William le fixa, attendit qu’il s’approche et s’incline légèrement. Il était clair que ce n’était pas une simple annonce.
« Parle, » ordonna William d’une voix calme, mais autoritaire.
Le garde n’eut pas de difficulté à faire passer l’information. « C’est votre cousin, Seigneur. Pierre… il a formé une armée secrète, alliée aux loups. Ils préparent un soulèvement. »
Un silence de plomb s’installa entre eux. William ne laissa aucune émotion transparaître sur son visage, mais à l’intérieur, la trahison le frappait comme un coup de poignard. Pierre, son propre cousin, avait décidé de se retourner contre lui, contre sa propre famille, et de rejoindre les loups dans leur quête de pouvoir. La colère bouillonnait en lui, mais il demeurait immobile.
« Quelles sont ses intentions exactes ? » demanda-t-il d’une voix glacée, bien qu’il s’en doutât déjà.
Le garde prit une profonde inspiration. « Ils préparent une offensive… mais rien de concret pour l'instant.

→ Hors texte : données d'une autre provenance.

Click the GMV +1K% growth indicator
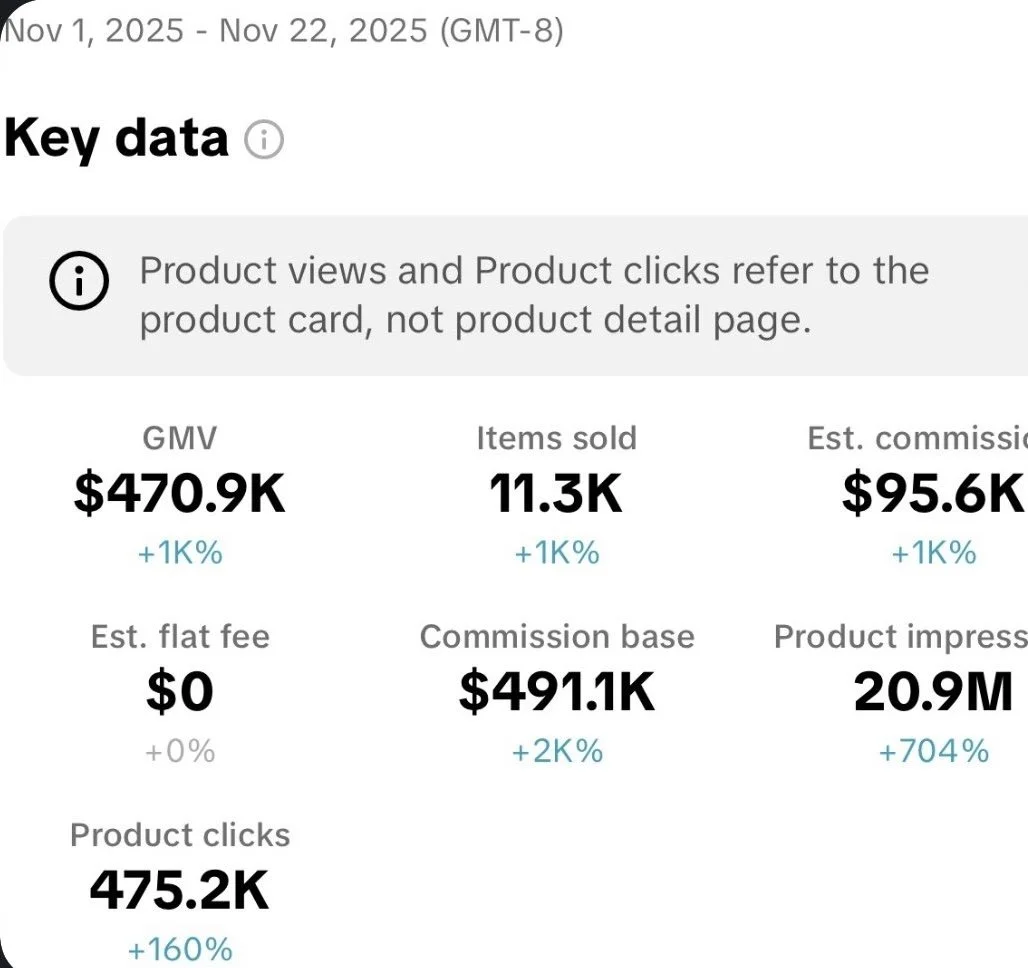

Nous avons des informations sur leur campement, mais ils agissent dans l'ombre. »
William se leva lentement, son regard devenu plus dur, plus pénétrant. « Trouvez-le. Il doit être… neutralisé. Et assurez-vous que personne n’en parle. Pas un mot à quiconque. »
Il fixa le garde d’un air impérieux, qui s’inclina profondément avant de disparaître.
Une fois seul, William se laissa tomber sur son siège, la tension dans ses muscles palpable. Pierre. Il n’aurait jamais imaginé que cela se produise. La trahison d’un membre de sa propre famille… C’était un affront dont il ne pourrait pas se remettre avant d’avoir agi. Les conséquences seraient terribles. Mais il avait des choses plus urgentes à régler avant de se venger.
Un nom résonna alors dans son esprit : Crystal.
Il pensa à elle, à son regard, à ses cheveux roux flamboyants. Une interrogation persistante, une pièce du puzzle qui semblait en désordre. Mais il chassa cette pensée. Maintenant, c’était la guerre qui l’attendait.